PARIS: L'Institut du monde arabe accueille lundi une rencontre internationale organisée dans le cadre du sommet du YOUTH 7 (Y7) 2026, consacré cette année à la réflexion sur les partenariats internationaux dans un contexte de profondes tensions géopolitiques.

Organisé à Paris du 17 au 20 mai sous présidence française du G7, le Y7 constitue la plateforme officielle d’engagement des jeunes des pays membres du G7. Cette initiative précède d’un mois le sommet des chefs d’État et de gouvernement prévu à Évian.

La soirée-débat, organisée en partenariat avec Open Diplomacy, réunira des délégués internationaux autour du thème: «Au G7, quelle politique des partenariats internationaux à l’heure de la brutalisation du monde?»

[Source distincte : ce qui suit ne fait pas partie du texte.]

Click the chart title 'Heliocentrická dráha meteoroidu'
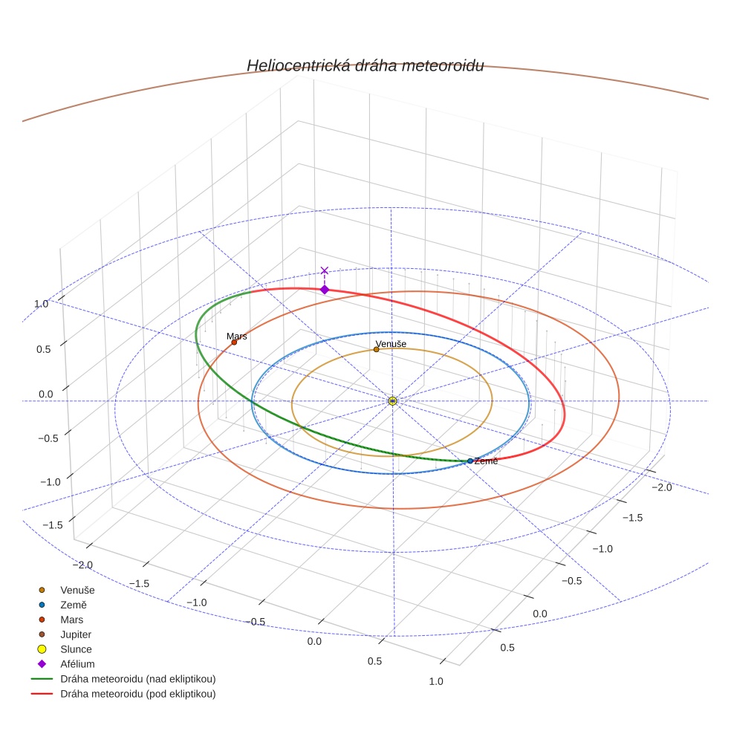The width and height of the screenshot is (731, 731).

Plusieurs personnalités prendront part à cette rencontre, parmi lesquelles Anne-Claire Legendre, Éléonore Caroit, Thomas Friang et Aurélien Duchêne.

Le programme prévoit également une visite privée de l’exposition consacrée à Byblos pour les délégations internationales, avant les interventions officielles et un cocktail de réseautage.

À travers cet événement, l’Institut du monde arabe entend réaffirmer son engagement en faveur du dialogue entre les cultures, de la coopération internationale et de la mobilisation des nouvelles générations face aux grands défis mondiaux.